▶ [BRIEF] Continue the passage below on the sculpture exhibition, picking up after its final sentence.

▶ [DOCUMENT PASSAGE]
**********
Other works are less wildly imaginative and more serious about their art historical ancestry. “Sleeping Boy I” is an oversize youth whose body was fashioned from viscous oozy material like wet clay or plaster before being cast in bronze; it evokes ancient Greek sculpture via Rodin. “Rattlesnake Figure (Aluminum),” a nearly 11-foot-tall monolith carved with a chain saw from a single block of wood and then cast in aluminum, is a Cubist variation on the ancient architectural form of the caryatid. The interplay of old and Modern tropes comes off as academic gamesmanship.
An appealing exception to the humanoid works is “Standing Owl I,” a massive eight-foot-tall bronze sculpture of an owl that has the modeled-by-hand look of a work by Rodin, whose “Monument to Balzac” it calls to mind.
Indoors is a pair of bigger-than-life baseball-inspired figures made of intersecting plaster slabs reinforced by rusty rebar. One crouches like a catcher behind the plate while across the room the other hunches over like an umpire, his head in the form of an oval bowl. The contemporary aspect neatly matches up with a mythic dimension. They’re like the sculptures of archaic warriors made by Picasso during his early Cubist years.
**********
▶ [EXTRACTED ENTRIES]
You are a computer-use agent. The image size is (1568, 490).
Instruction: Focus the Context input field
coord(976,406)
**********
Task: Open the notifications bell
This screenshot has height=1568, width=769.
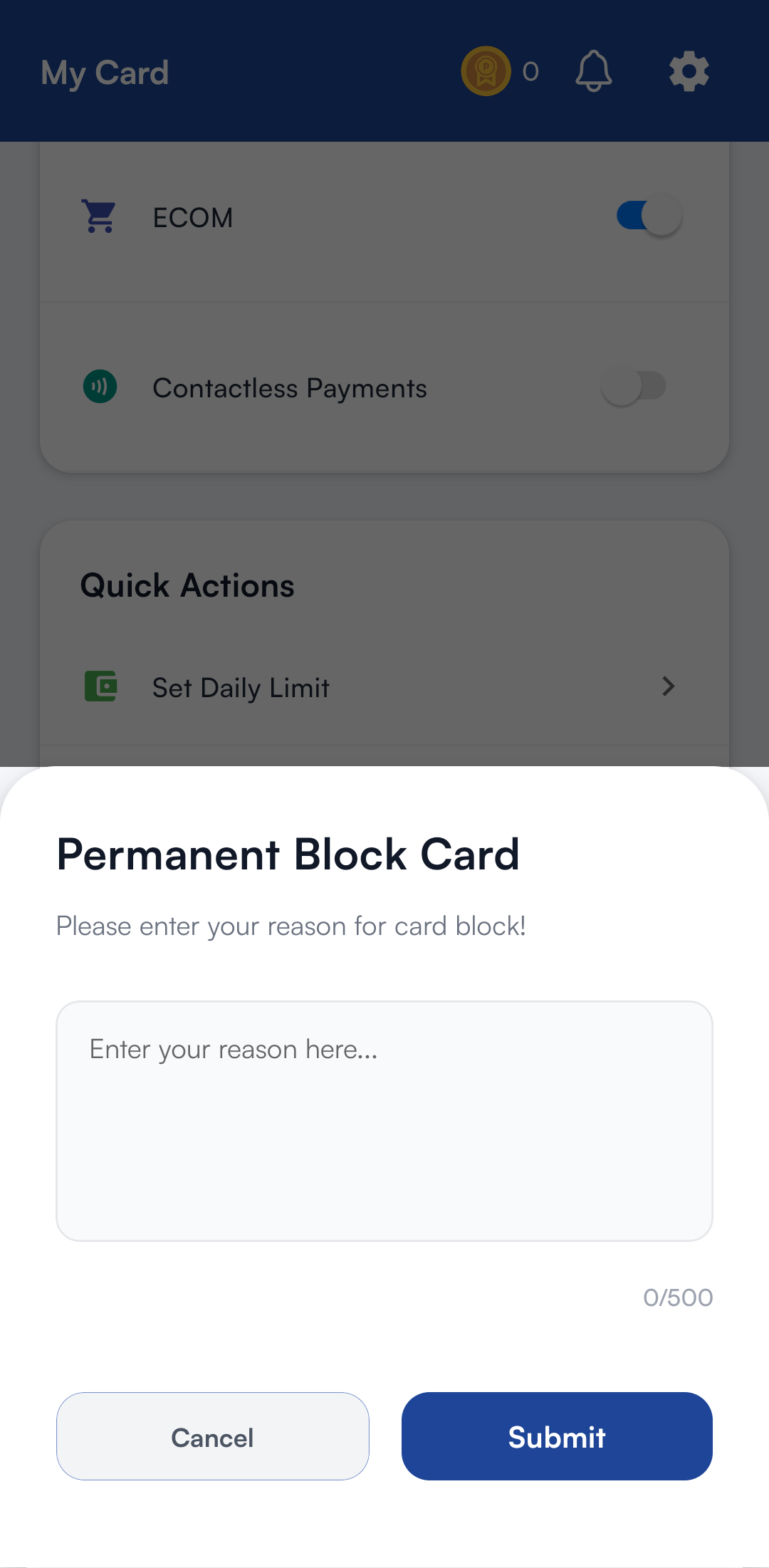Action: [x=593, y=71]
**********
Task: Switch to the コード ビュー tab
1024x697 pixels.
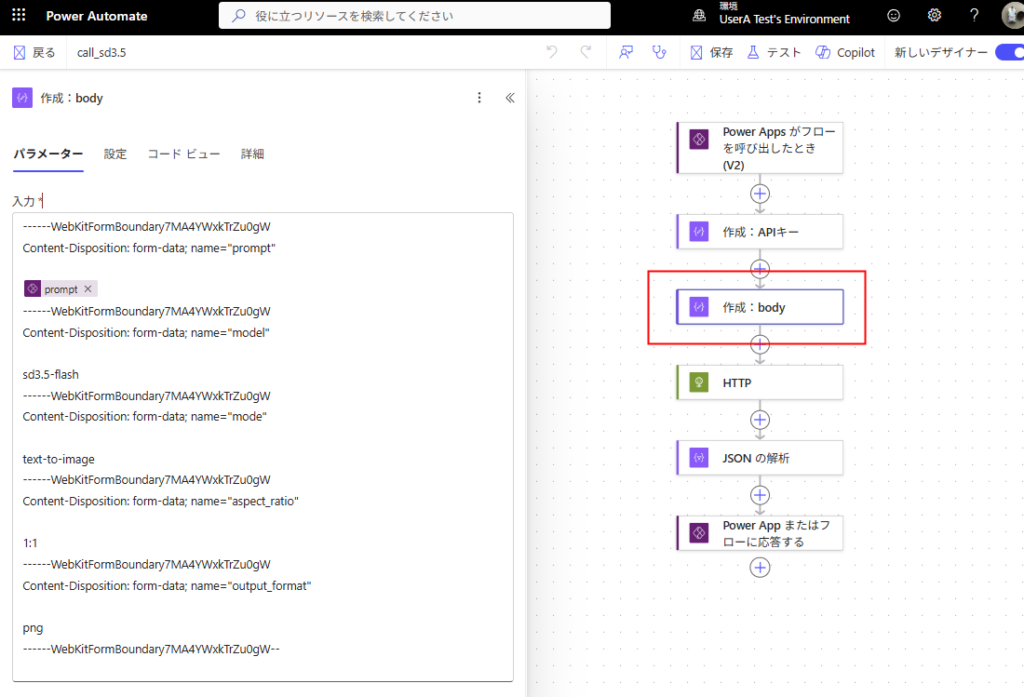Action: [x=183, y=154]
**********
▶ [RESULT BELOW]
In these and other sculptures by Mr. Houseago, you sense a melancholic anxiety about masculinity. His images appear to memorialize some more or less distant past when manliness was an unquestionable virtue. It seems as if he wants to rekindle that spirit in himself by working as ambitiously with materials, processes and forms as did the artists of old, from the ancient ones of Egypt, Greece and Rome to pioneers of Modernism like Picasso, Matisse and Brancusi.
He is not without a humorous self-awareness. “Vader Mask,” a dark bronze helmet-like object set on a Brancusian pedestal of solid redwood, alludes, of course, to the evil patriarch of the “Star Wars” movie franchise. But Mr. Houseago’s relationship to the dark side of masculinity — and the bright side, too, for that matter — remains fuzzily unresolved. He seems as much beholden to some creaky idea of virility as he is doubtful about it.
In an engaging interview with Nora Lawrence, an associate curator at Storm King, Mr. Houseago talks about “Column I (Light House),” a bronze monolith over 10 feet high resembling a giant bearded head of a Homeric hero. He observes somewhat disconnectedly that “it has this consciously phallic, Freudian sense — as a male sculptor that’s kind of bouncing around — the craziness of that.”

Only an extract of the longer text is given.